→ **To do**: Look through the data that follows and copy each line with the string "dimensions".

→ **Input records**:

--------------------

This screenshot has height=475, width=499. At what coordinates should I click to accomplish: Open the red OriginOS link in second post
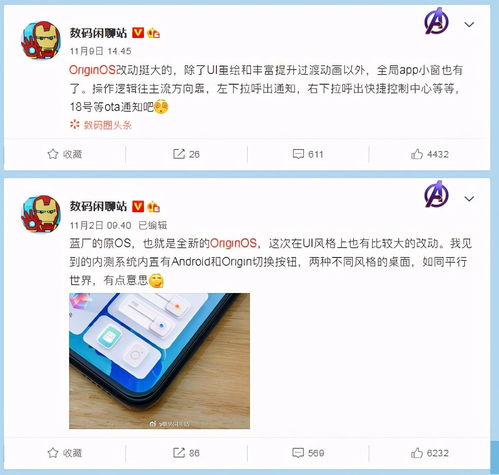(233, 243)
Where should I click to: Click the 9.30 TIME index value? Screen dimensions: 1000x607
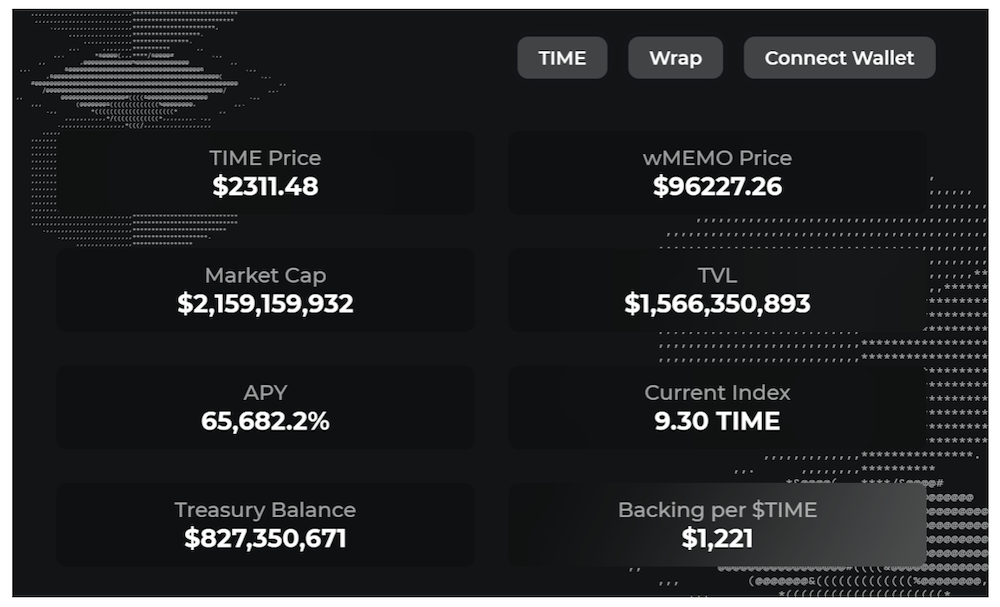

--------------------

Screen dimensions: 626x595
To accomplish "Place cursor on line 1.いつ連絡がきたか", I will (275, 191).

--------------------

→ **Response**:
Where should I click to: Click the 9.30 TIME index value? Screen dimensions: 1000x607
Screen dimensions: 626x595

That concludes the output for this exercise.